Durant le sommeil NREM (la phase profonde, sans rêves), une région du tronc cérébral appelée locus coeruleus libère la noradrénaline, un messager chimique, en impulsions lentes à un rythme d'environ une fois toutes les cinquante secondes. Ces impulsions produisent des fuseaux de sommeil, c'est-à-dire de brèves bouffées d'activité cérébrale indispensables à la consolidation de la mémoire, le processus qui transforme les expériences à court terme en souvenirs durables.
Les chercheurs, qui publient dans eLife, ont découvert que ces mêmes impulsions de noradrénaline influencent aussi le rythme cardiaque.

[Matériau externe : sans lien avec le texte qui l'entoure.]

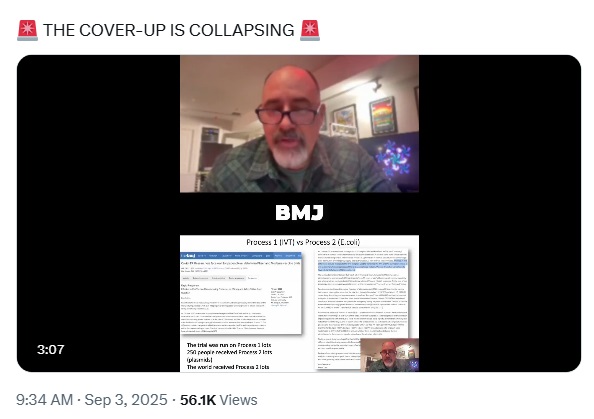Click the left siren emoji before the headline

click(x=27, y=30)
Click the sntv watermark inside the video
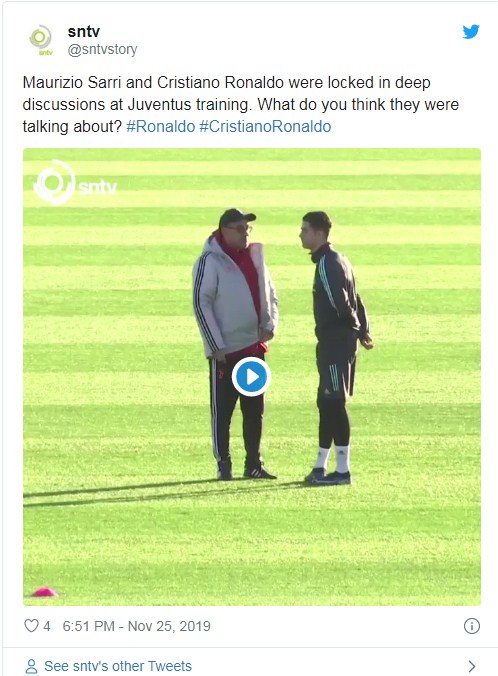The image size is (498, 676). [x=75, y=183]
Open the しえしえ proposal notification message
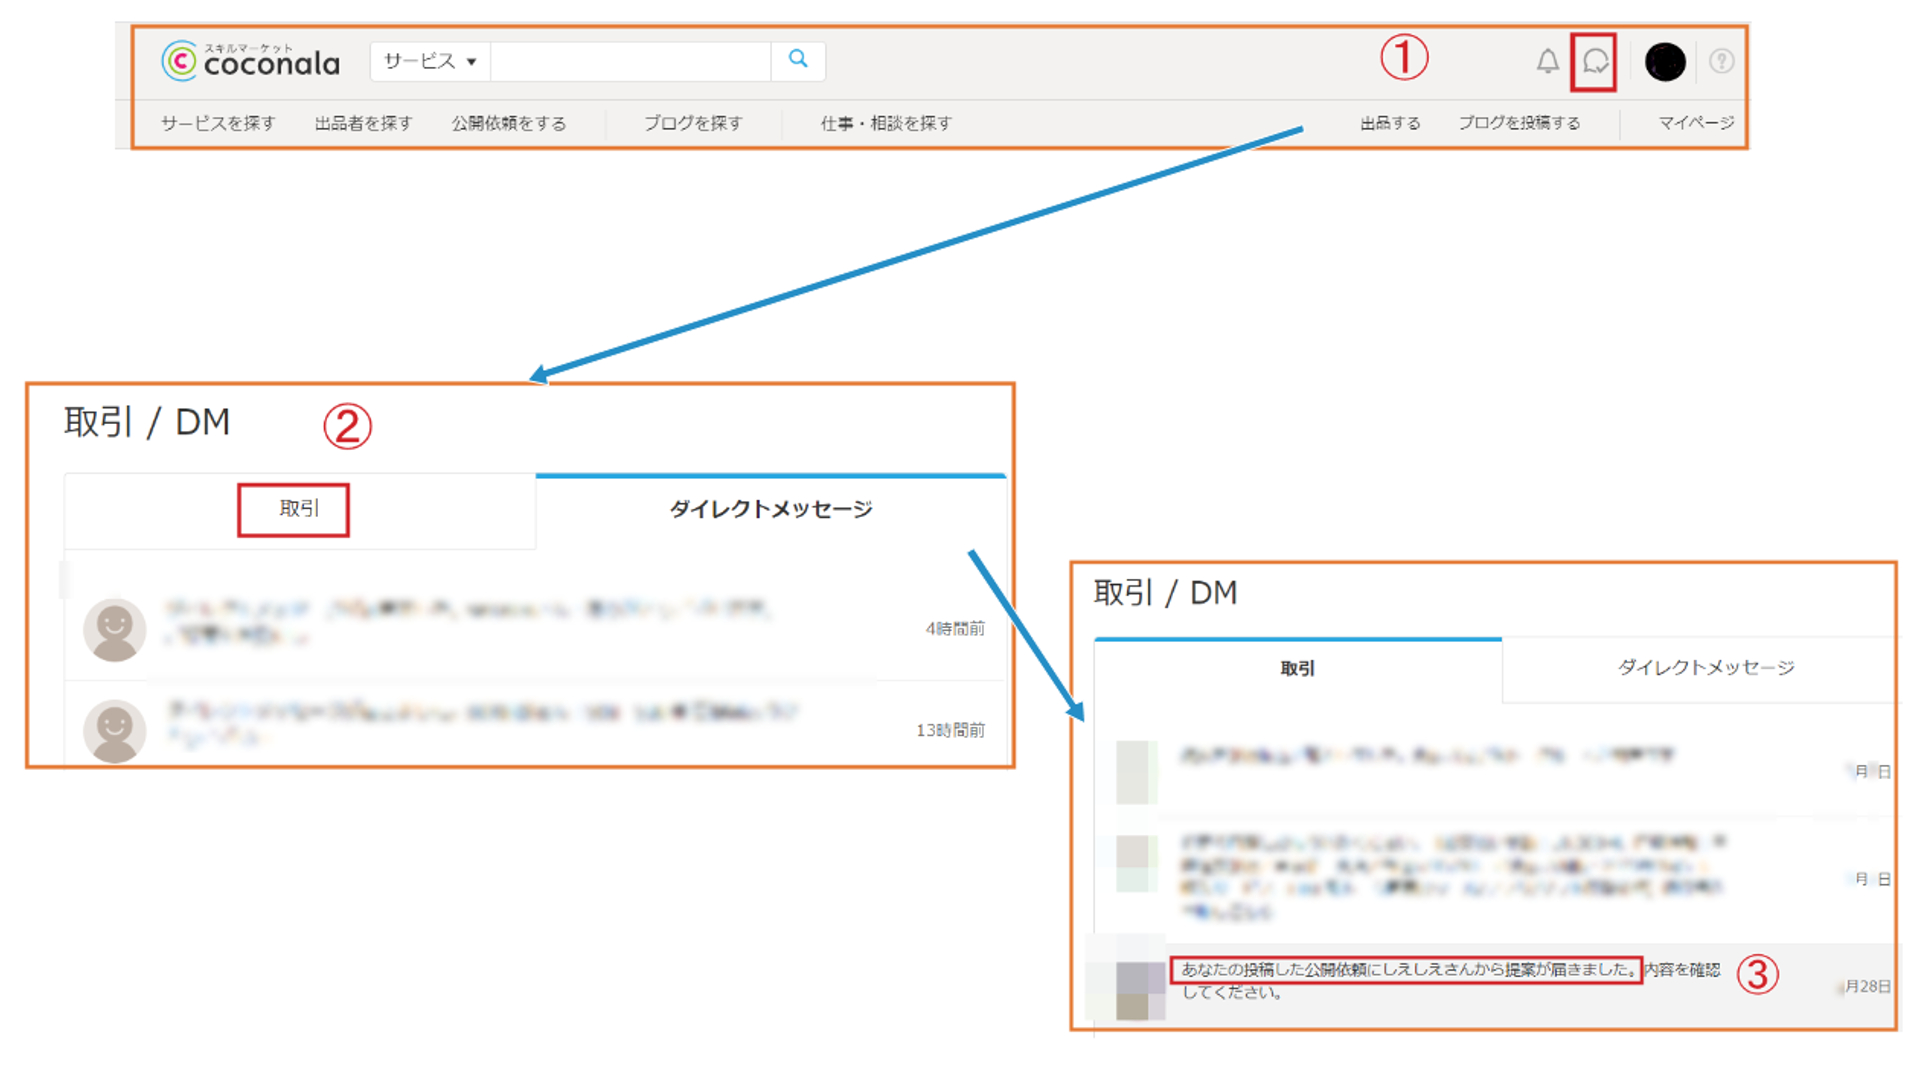1920x1080 pixels. (1405, 969)
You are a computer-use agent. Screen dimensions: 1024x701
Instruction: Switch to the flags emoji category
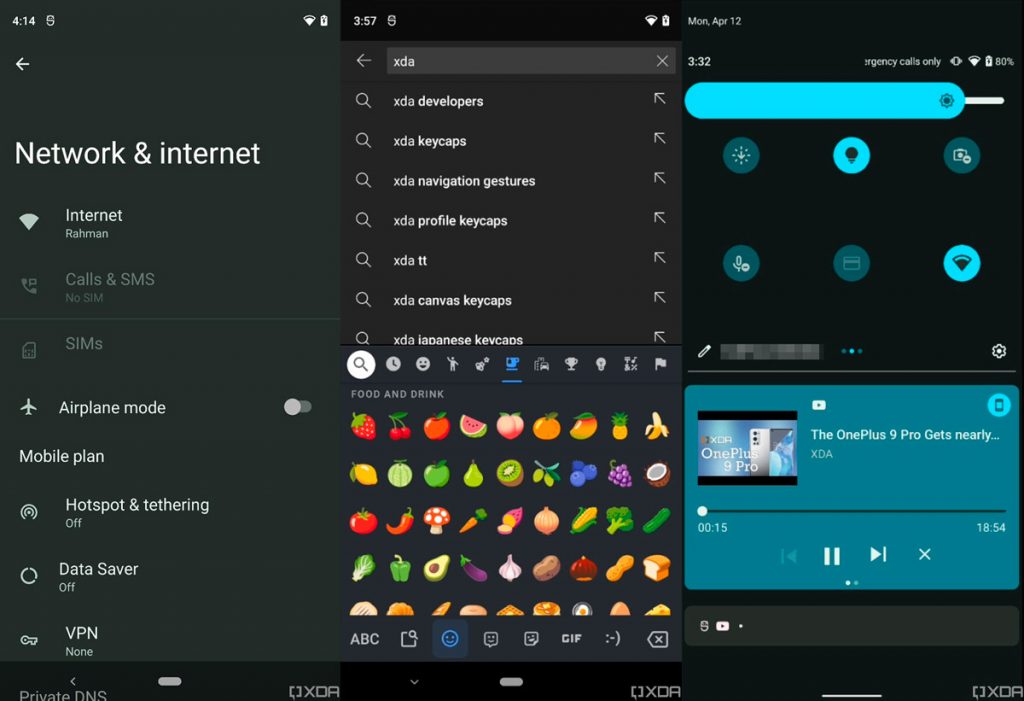click(x=660, y=365)
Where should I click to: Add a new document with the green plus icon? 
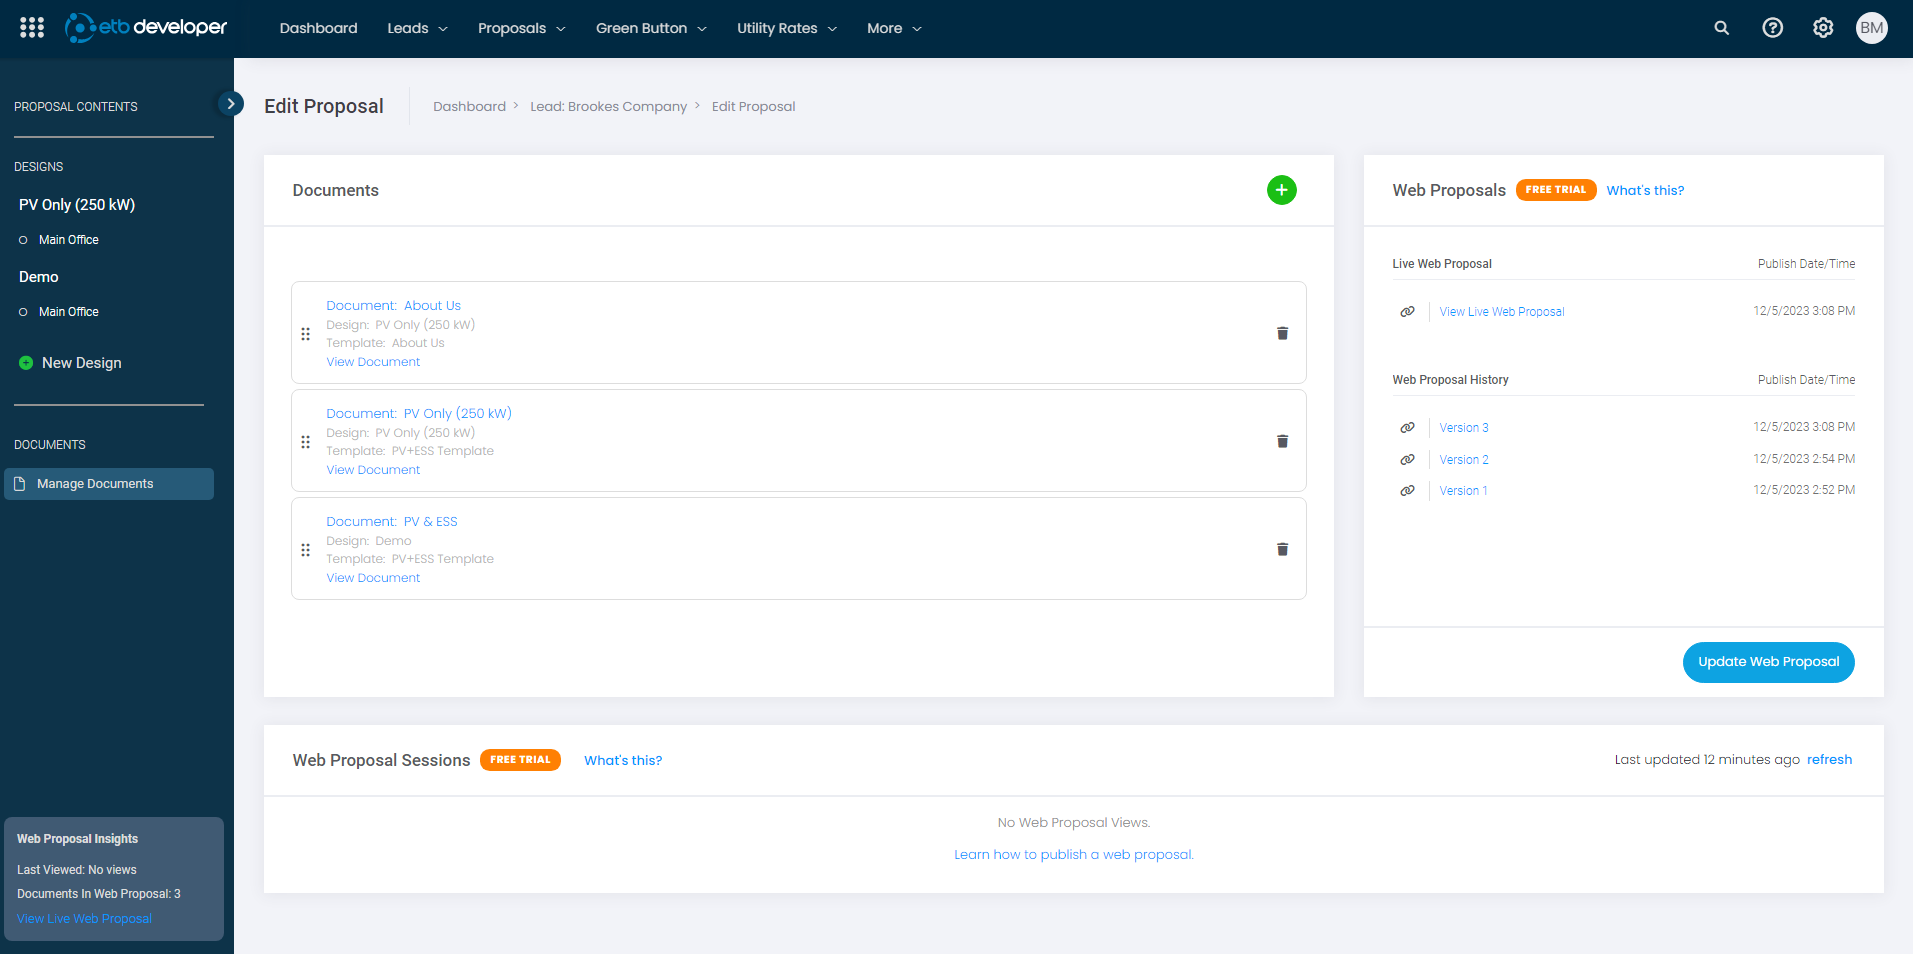coord(1282,190)
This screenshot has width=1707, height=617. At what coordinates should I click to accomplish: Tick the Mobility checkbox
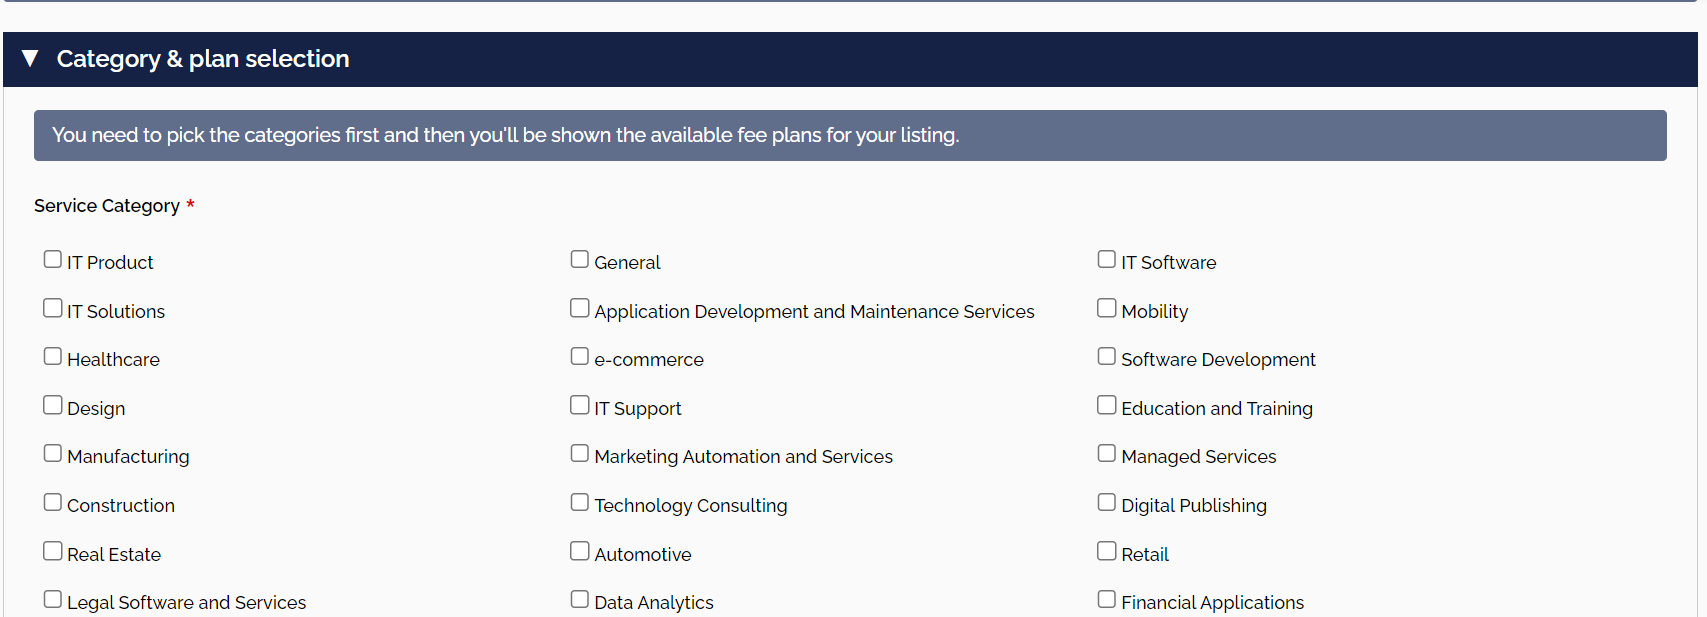tap(1107, 309)
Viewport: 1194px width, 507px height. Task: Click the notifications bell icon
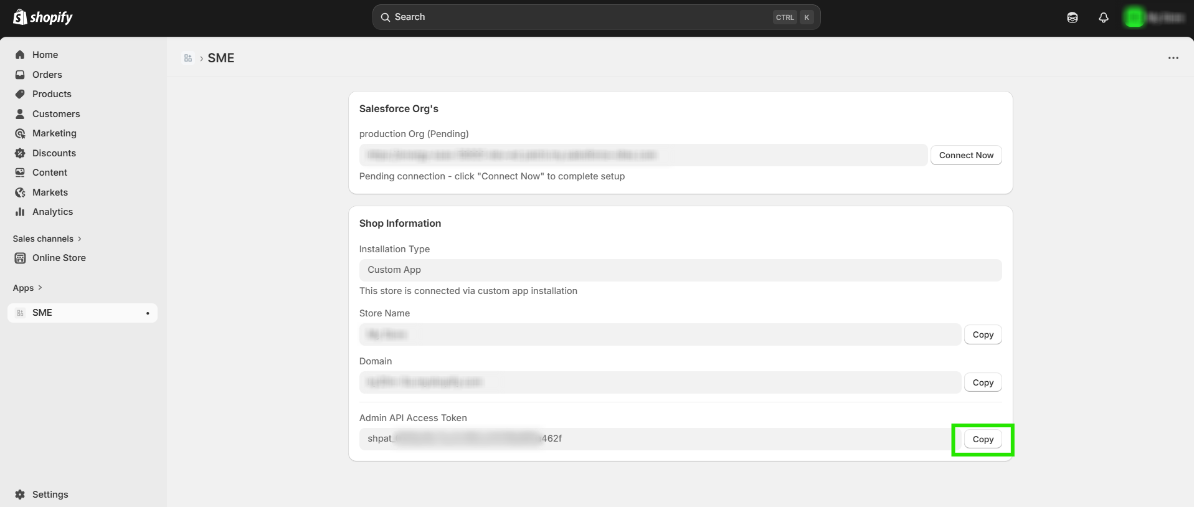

Chaque impulsion coïncide avec un bref ralentissement du cœur. Plus ces fluctuations cardiaques sont marquées, plus les fuseaux de sommeil sont nombreux et plus les participants réussissent les tests de mémoire le lendemain matin. Ce lien a été observé à la fois chez la souris et chez l'humain.
Ce que cela implique pour le vieillissement
Le lien avec le vieillissement tient au locus coeruleus lui-même. Cette région du tronc cérébral est parmi les premières touchées dans les maladies neurodégénératives comme Parkinson et Alzheimer. À mesure qu'elle se détériore, les impulsions de noradrénaline s'affaiblissent, les fuseaux de sommeil diminuent et les fluctuations cardiaques associées s'atténuent.
Les chercheurs suggèrent que mesurer la variabilité infralentre du rythme cardiaque durant le sommeil, c'est-à-dire ses oscillations très lentes, pourrait servir de marqueur non invasif du fonctionnement du tronc cérébral. En principe, une montre connectée pourrait détecter les premiers signes d'un déclin du locus coeruleus avant même l'apparition de symptômes cognitifs.
Ce qui reste à élucider
L'étude établit une association claire, mais elle est préliminaire. Des études longitudinales à plus grande échelle devront déterminer si une faible variabilité cardiaque durant le sommeil prédit véritablement une maladie neurodégénérative. On ignore également si améliorer l'architecture du sommeil pourrait ralentir le déclin du locus coeruleus.
Ce qui est établi, en revanche, c'est que le lien entre les battements du cœur, le tronc cérébral et la mémoire est plus étroit qu'on ne le pensait. Cela ouvre des perspectives concrètes pour un diagnostic précoce à l'aide de dispositifs portables.